As part of the deployment flow we delete obsolete instances. Every instance entry in the database for that deployment that is not requested in deployment manifest gets deleted and all of its IP addresses are released.

Example use cases (when using cloud config)

  • When the VM is deleted from the IaaS (e.g. someone logs into aws console and deletes a vm from the list of vms)

    On subsequent deploy the VM gets an IP that was previously reserved for the instance.

  • VM is detached (running bosh stop --hard)

    When the owning instance's VM is brought back up, it get an IP that was previously reserved for the instance.

  • Recreating VM during cloud check

    VM is being re-created with IP that was previously reserved for the instance. While VM is deleted other instances cannot reserve its IP address.

  • When instance is deleted via scaling down number of instances for job

    Its IP addresses will be released right after instance is deleted.

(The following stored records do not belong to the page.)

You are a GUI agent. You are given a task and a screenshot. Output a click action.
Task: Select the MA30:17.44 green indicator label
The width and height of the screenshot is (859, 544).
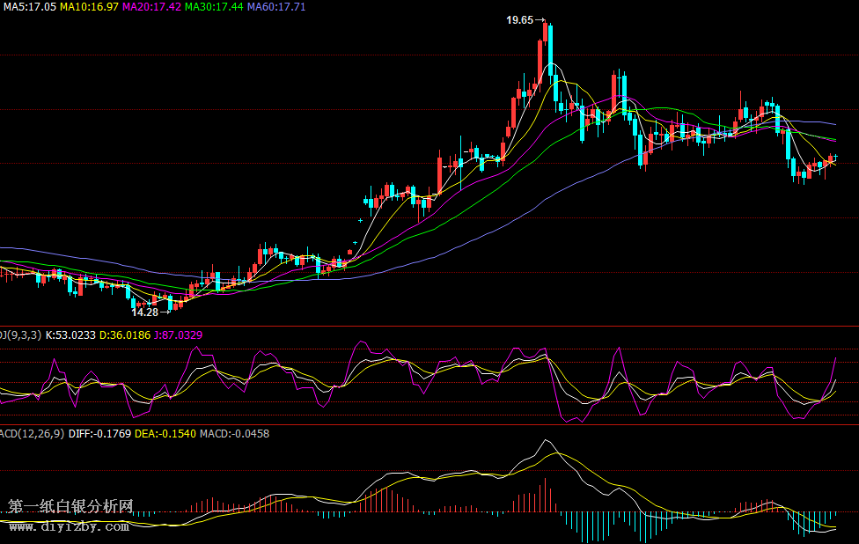coord(214,6)
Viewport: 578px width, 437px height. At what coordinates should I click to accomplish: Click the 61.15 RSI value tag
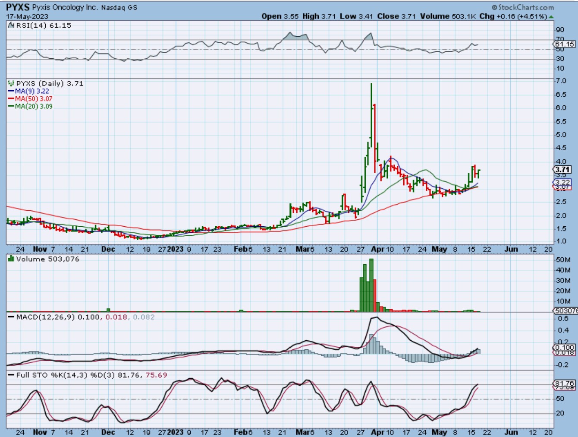(x=564, y=44)
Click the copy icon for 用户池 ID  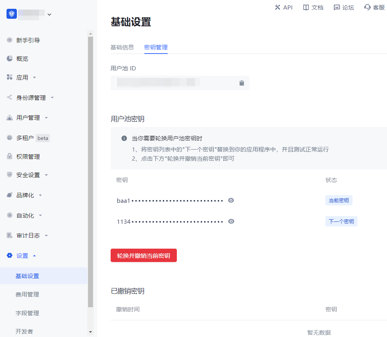pyautogui.click(x=242, y=83)
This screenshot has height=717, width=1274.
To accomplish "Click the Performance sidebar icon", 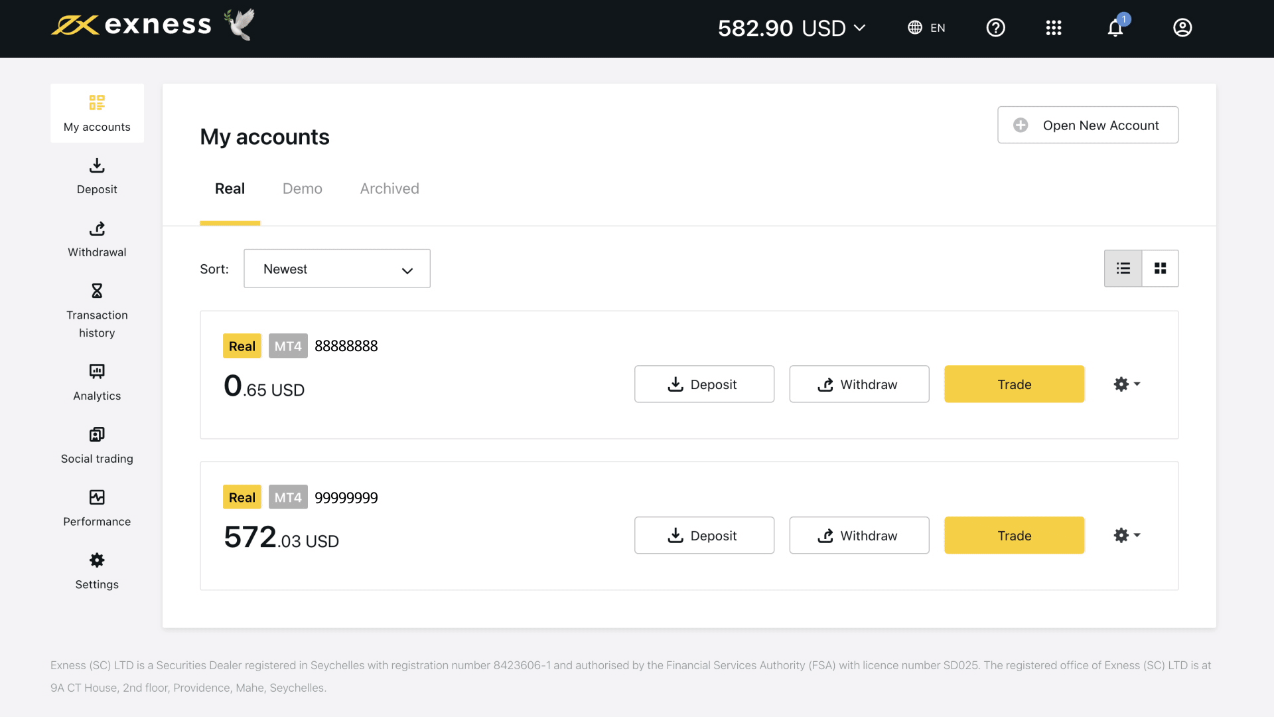I will pos(97,497).
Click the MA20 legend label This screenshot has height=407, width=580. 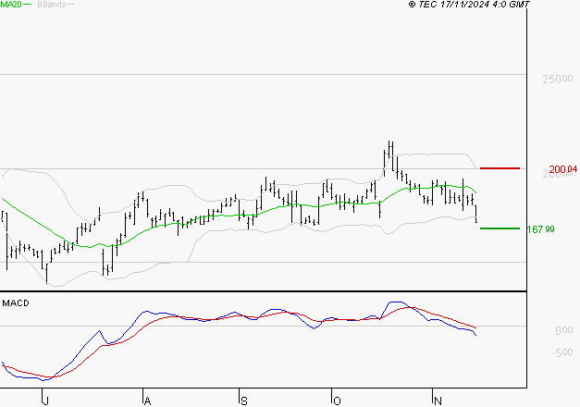pyautogui.click(x=11, y=6)
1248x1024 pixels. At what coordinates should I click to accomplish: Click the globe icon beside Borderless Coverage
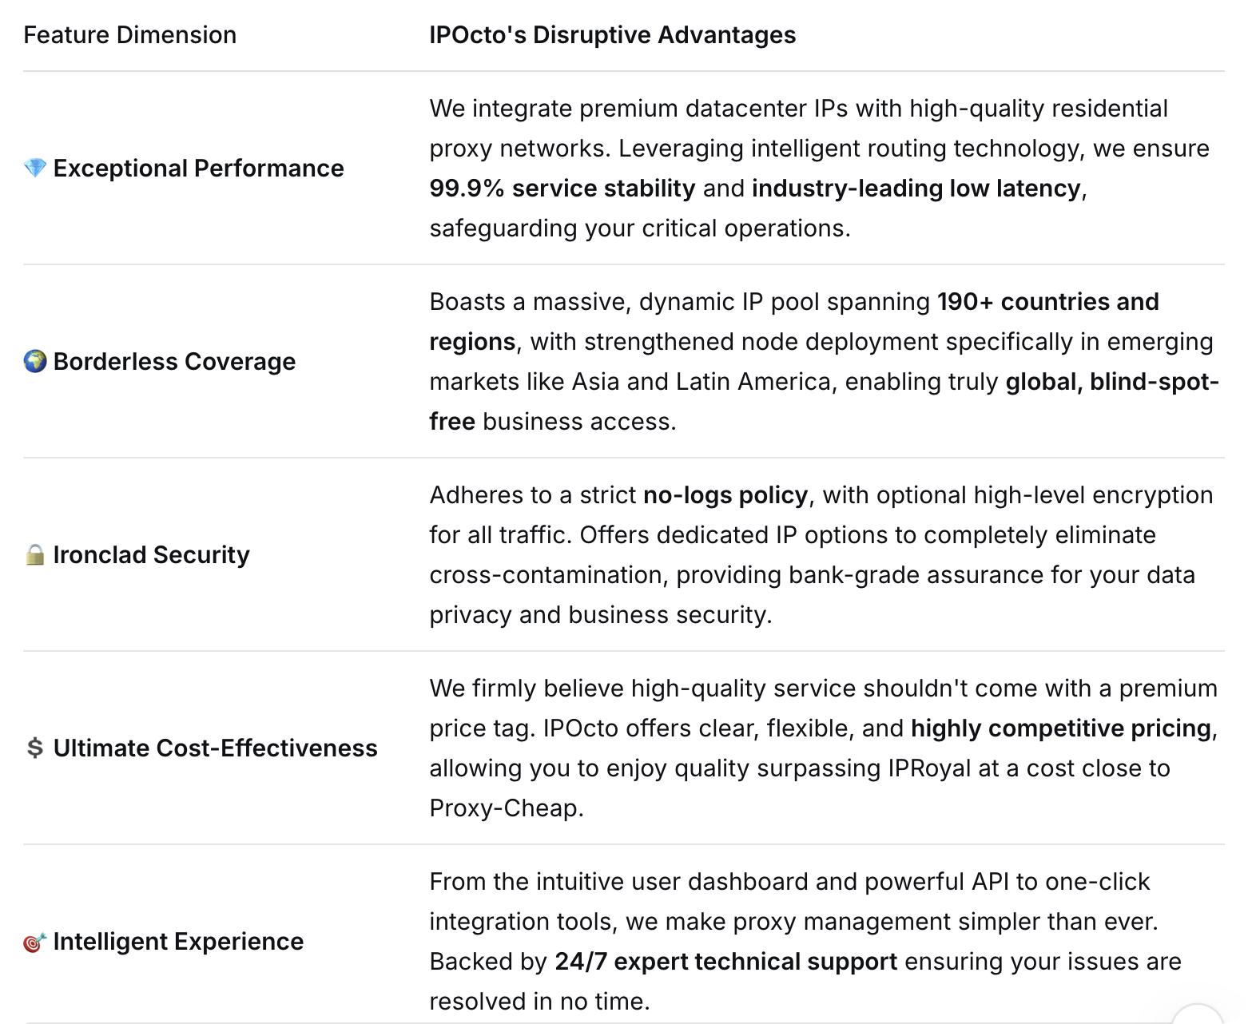coord(35,362)
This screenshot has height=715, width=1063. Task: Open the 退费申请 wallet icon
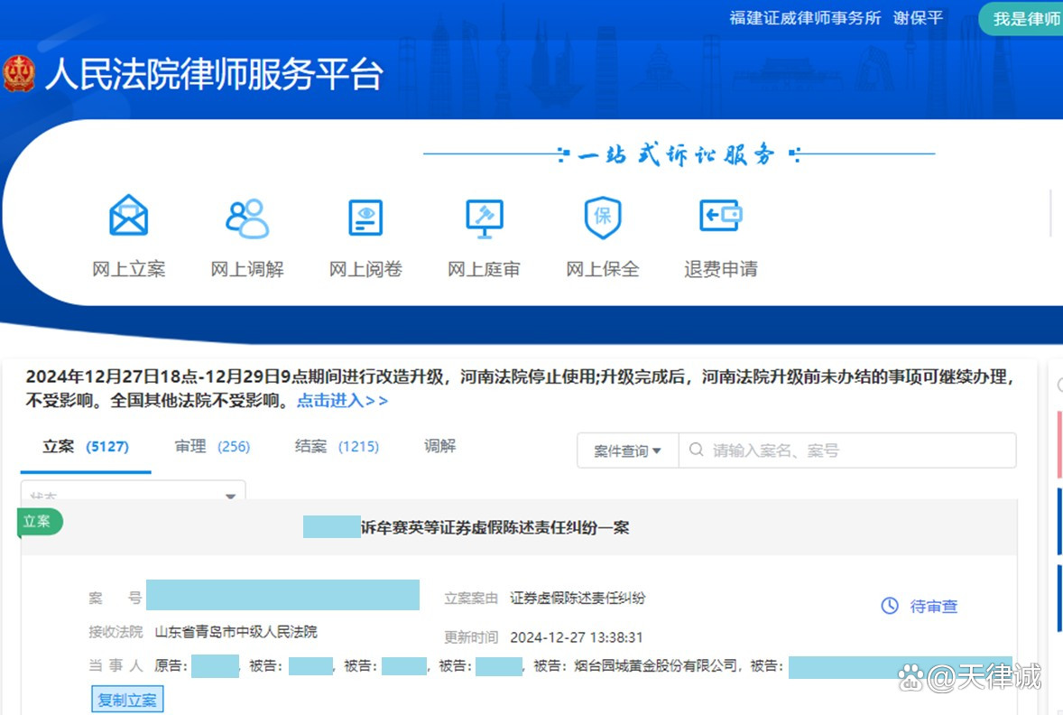pos(720,216)
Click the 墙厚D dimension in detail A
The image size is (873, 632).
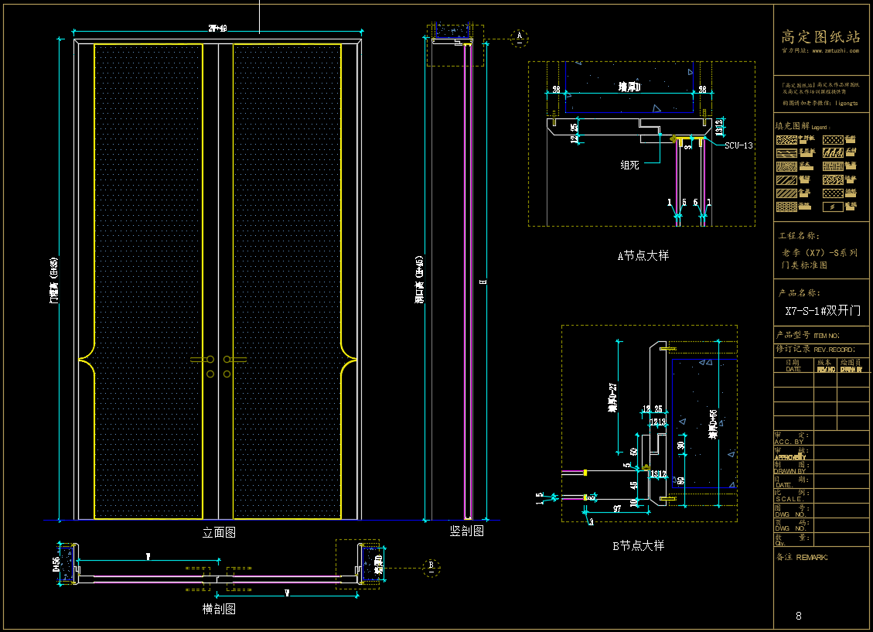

  • When instance IP needs to be updated because of a change in network settings (e.g. changing availability zone, assigning a different static IP, or changing the subnet range)

    New IP address gets reserved at the beginning of deploy, old IP address is released after VM is reconfigured/recreated with new IP address.

    Note: IP of the instance is not updated when gateway or DNS is changed.

  • When deploy fails due to VM creation failure

    All instances that require new IP addresses will hold reservations for both old and new IP addresses. On subsequent deploy/cck the old IP addresses will be released.